──────── Records for the exercise ────────

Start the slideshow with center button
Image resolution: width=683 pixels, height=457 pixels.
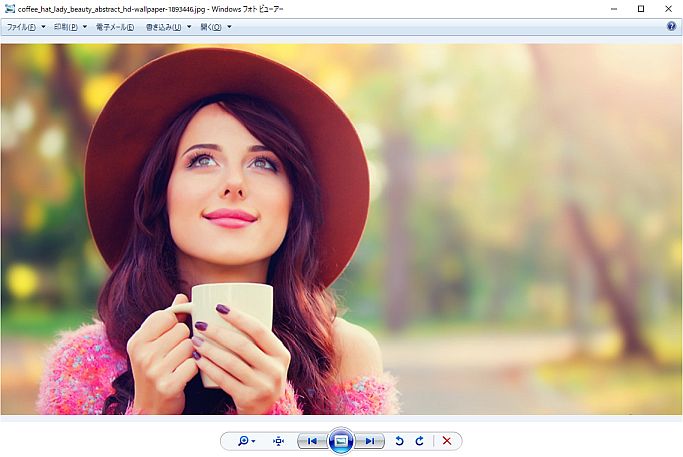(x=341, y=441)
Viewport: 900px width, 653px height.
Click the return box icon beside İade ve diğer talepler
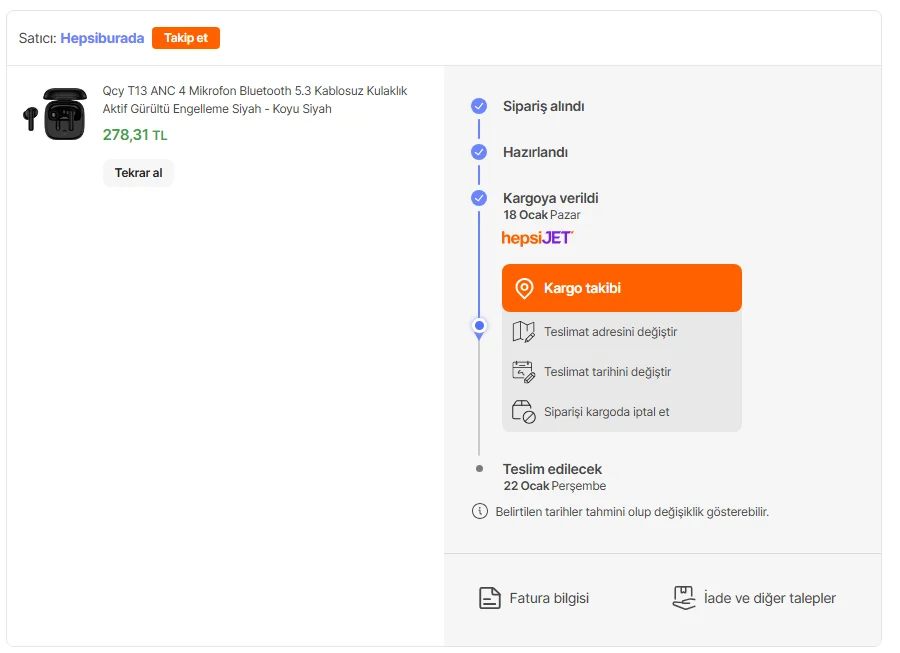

────────

Output every record above exactly, leaving out the pictures.

Solution to this exercise
Start the slideshow with center button
Image resolution: width=683 pixels, height=457 pixels.
(x=341, y=441)
Viewport: 900px width, 653px height.
Click the return box icon beside İade ve diğer talepler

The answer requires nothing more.